#### [PROVIDED RECORDS]
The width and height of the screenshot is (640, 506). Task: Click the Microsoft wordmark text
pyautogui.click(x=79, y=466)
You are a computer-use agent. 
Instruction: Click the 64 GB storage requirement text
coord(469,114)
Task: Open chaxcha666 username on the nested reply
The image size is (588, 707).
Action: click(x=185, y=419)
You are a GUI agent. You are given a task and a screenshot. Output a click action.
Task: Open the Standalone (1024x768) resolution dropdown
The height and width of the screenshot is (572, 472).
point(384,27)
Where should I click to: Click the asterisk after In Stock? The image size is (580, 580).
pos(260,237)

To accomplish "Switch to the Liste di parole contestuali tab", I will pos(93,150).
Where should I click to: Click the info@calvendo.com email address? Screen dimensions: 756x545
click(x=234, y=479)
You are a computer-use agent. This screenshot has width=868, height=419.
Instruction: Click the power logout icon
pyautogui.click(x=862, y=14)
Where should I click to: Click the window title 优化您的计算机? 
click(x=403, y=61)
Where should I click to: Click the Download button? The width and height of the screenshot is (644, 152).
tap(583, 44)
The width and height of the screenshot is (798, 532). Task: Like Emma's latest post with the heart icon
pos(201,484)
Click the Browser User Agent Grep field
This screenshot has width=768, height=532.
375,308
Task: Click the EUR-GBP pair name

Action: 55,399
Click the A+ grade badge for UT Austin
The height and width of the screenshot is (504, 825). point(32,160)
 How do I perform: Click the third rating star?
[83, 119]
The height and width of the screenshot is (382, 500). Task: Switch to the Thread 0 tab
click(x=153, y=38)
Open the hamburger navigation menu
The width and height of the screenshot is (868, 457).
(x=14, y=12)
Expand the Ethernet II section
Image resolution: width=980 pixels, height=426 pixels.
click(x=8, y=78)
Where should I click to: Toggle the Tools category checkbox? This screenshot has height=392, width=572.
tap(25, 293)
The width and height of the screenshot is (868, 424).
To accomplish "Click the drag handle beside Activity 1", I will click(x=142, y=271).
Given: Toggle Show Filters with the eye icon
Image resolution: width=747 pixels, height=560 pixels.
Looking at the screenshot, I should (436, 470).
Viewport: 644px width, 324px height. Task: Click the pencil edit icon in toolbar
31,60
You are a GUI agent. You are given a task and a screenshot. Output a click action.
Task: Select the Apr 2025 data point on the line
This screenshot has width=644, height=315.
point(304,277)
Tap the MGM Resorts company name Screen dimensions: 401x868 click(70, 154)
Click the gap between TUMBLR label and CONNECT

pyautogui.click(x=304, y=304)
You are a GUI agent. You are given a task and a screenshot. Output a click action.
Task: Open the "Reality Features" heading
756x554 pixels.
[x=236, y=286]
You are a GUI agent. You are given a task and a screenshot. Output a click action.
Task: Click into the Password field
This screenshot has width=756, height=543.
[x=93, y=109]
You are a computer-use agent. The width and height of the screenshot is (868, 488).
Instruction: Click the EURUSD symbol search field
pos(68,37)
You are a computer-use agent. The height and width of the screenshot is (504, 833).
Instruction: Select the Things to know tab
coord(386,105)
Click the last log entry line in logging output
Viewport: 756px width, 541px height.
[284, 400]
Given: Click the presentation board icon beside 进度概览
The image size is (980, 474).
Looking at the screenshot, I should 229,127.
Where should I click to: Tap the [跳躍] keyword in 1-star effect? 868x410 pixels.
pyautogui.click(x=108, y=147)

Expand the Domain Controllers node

#### [WHAT THE TASK REQUIRES]
Go through the lines above. Select every one that has the string "will".

#### [SOLUTION FOR THIS PROBLEM]
To accomplish "Switch to the Liste di parole contestuali tab", I will pos(93,150).
To accomplish "Click the drag handle beside Activity 1", I will click(x=142, y=271).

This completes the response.